═══ Extracted entries ═══
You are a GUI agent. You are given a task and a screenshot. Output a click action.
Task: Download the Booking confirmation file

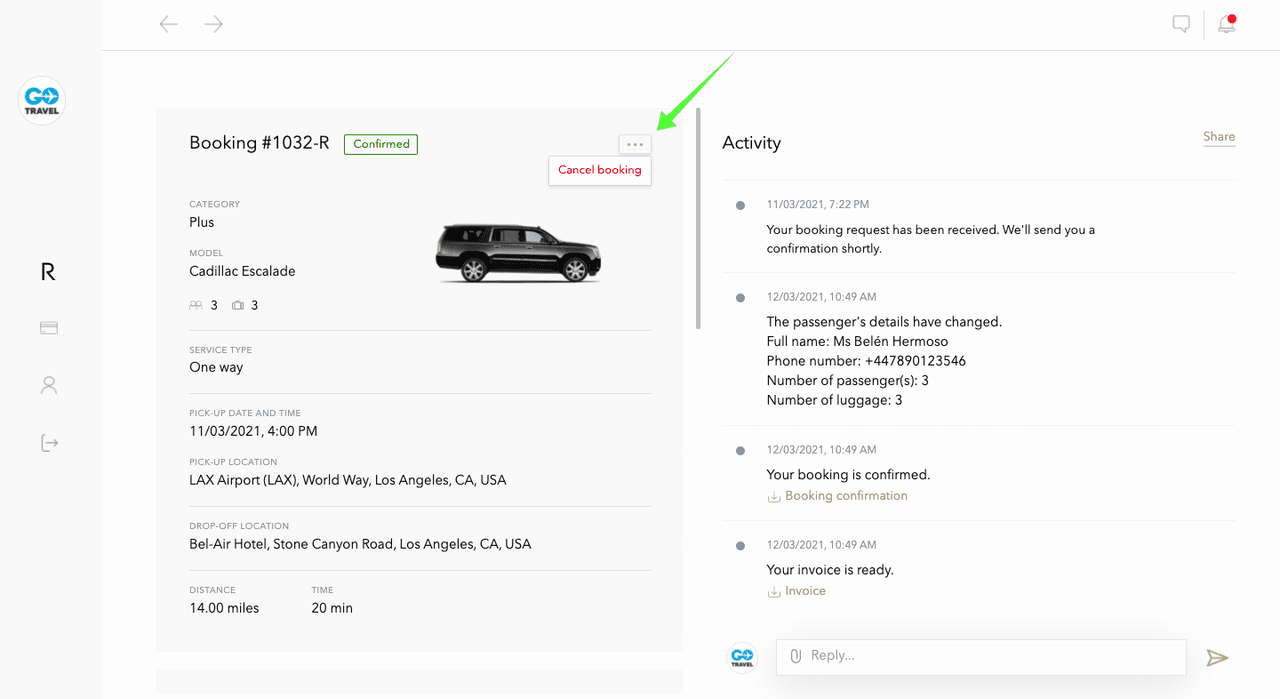point(845,496)
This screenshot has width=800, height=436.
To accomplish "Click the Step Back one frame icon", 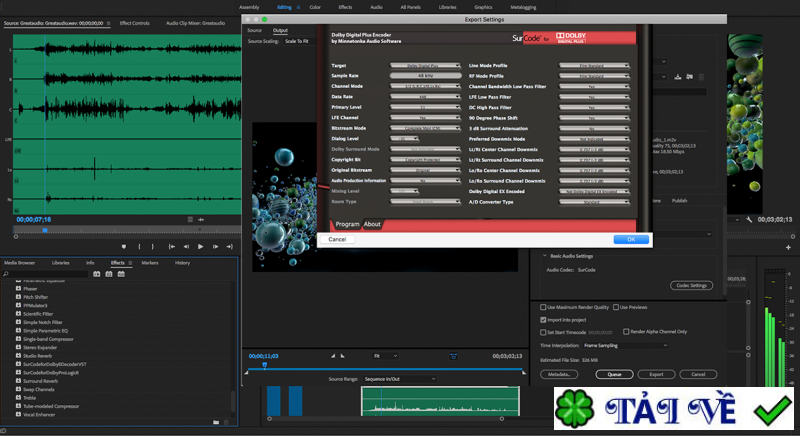I will (185, 246).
═══
When a line in the records above holds "screenshot", that line is to be reported.

You are a GUI agent. You are given a task and a screenshot. Output a click action.
This screenshot has width=800, height=436.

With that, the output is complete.